Quantos encontros tive com Ariano desde então? Não mais de dez. Mas em nossa profissão, lavradores do nada, o contato é permanente. E, se fiz alguma coisa pra decepcioná-lo, não sei. Ele não fez nada que me decepcionasse. Não lhe cobro nem a Academia. Merece todas as imortalidades, até mesmo essa, pechisbeque (corrida ao Aurélio).

Meu outro e imediato contato com Ariano foi em O santo e a porca. A pedido de Walmor Chagas e Cacilda Becker fiz o cartaz para a peça, cartaz que me defrontou um dia, pra minha vergonha -- sempre tenho vergonha do que faço, meu sonho é ser autor morto, e vocês não perdem por esperar -- num dos caminhos do aterro. Nem sei se Ariano jamais viu ou soube desse contato.

Enquanto isso Ele se expandia. Professor nato -- não há nada mais fascinante do que didática e a dele é excepcional -- e criador compulsivo, se fez batalhador de causas culturais populares, exibiu em espetáculos teatrais sua capacidade de representar -- é um grande showman, quem não viu não sabe o que perdeu --, fez-se um desenhista primoroso e escreveu A pedra do reino, que coloco facilmente entre os 10 maiores romances brasileiros (nunca me arrisco a dizer que alguma coisa é a maior), incluindo aí Guimarães Rosa e excluindo Machado de Assis, quem quiser que me contradiga.

Uma das outras vezes em que estive com meu herói foi no Recife, Instituto Joaquim Nabuco, onde ele, enquanto aguardávamos minha oportunidade de incitar o povo com meu verbo flamante, recitou o primeiro poema (soneto) que escrevi na vida, aos 20 anos (já tive!, posso provar), e que eu recito aqui pra vocês verem que há que ter memória:

Penicilina puma de casapopéia
Que vais peniça cataramascuma
Se partes carmo tu que esperepéias
Já crima volta pinda cataruma.

Estando instinto catalomascoso
Sem ter mavorte fide lastimina
És todavia piso de horroroso
E eu reclamo - Pina!
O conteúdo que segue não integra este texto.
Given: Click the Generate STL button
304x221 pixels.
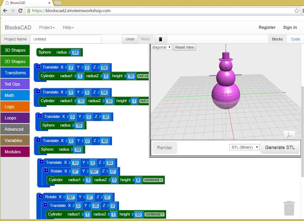Looking at the screenshot, I should click(280, 148).
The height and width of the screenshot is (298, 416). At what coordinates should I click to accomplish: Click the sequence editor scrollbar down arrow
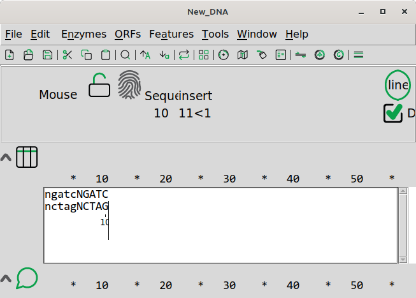click(x=403, y=260)
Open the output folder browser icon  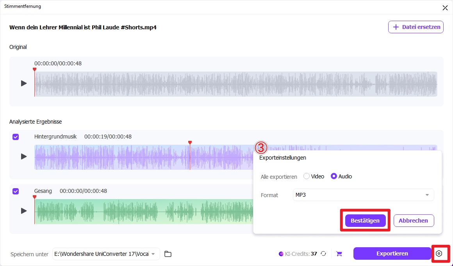[x=168, y=253]
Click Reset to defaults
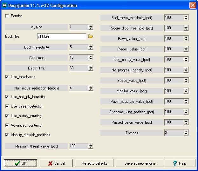Screen dimensions: 198x171 click(94, 163)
Pina! Pina!

Casa por fim, morre peridimaco
Martume ezole, ezole martumar
Que tua pára enfim é mesmo um taco.

E se rabela capa de casar
Estrumenente siba postguerra
Enfim irá, enfim irá pra serra.

No dia seguinte, autor ingrato, almoçando com ele, cobrei ter errado uma palavra no soneto. ''Errei não'', voltou ele. ''Corrigi. Você é que errou a métrica.''

Somos do tempo em que havia métrica.

E a última vez em que estivemos juntos foi o momento mais extraordinário. Na casa de nosso comum amigo José Paulo Cavalcanti, jornalista, escritor e causídico (a ordem é a do leitor) numa praia dionisíaca de quatro quilômetros de extensão, em Porto de Galinhas, Pernambuco. Ficamos lá horas, conversando dentro dágua, num mar indizível mas que vou tentar dizer.

A meu lado, dentro das águas claras, mansas e verdes, a presença absolutamente surreal de Ariano, secundado por (apertem os cintos!) Luís Fernando Veríssimo. E eu ali, galera, me boquiabrindo diante da loquacidade brilhante de Suassuna e me boquifechando diante do mutismo perturbador de Veríssimo, mostrando, como sempre, que não é homem de jogar conversa fora.

Ao redor, a meteorologia no seu melhor, enviando leves pancadas de chuva em momentos precisos, e vento sempre fresco, com dezoito nós e alguns laços -- os da amizade.

A foto acima fiz num outro encontro com Suassuna; o Instituto Moreira Salles havia acabado de lançar este livro, e Millôr resolveu brincar com os seus (dele) óculos e a foto do Ariano.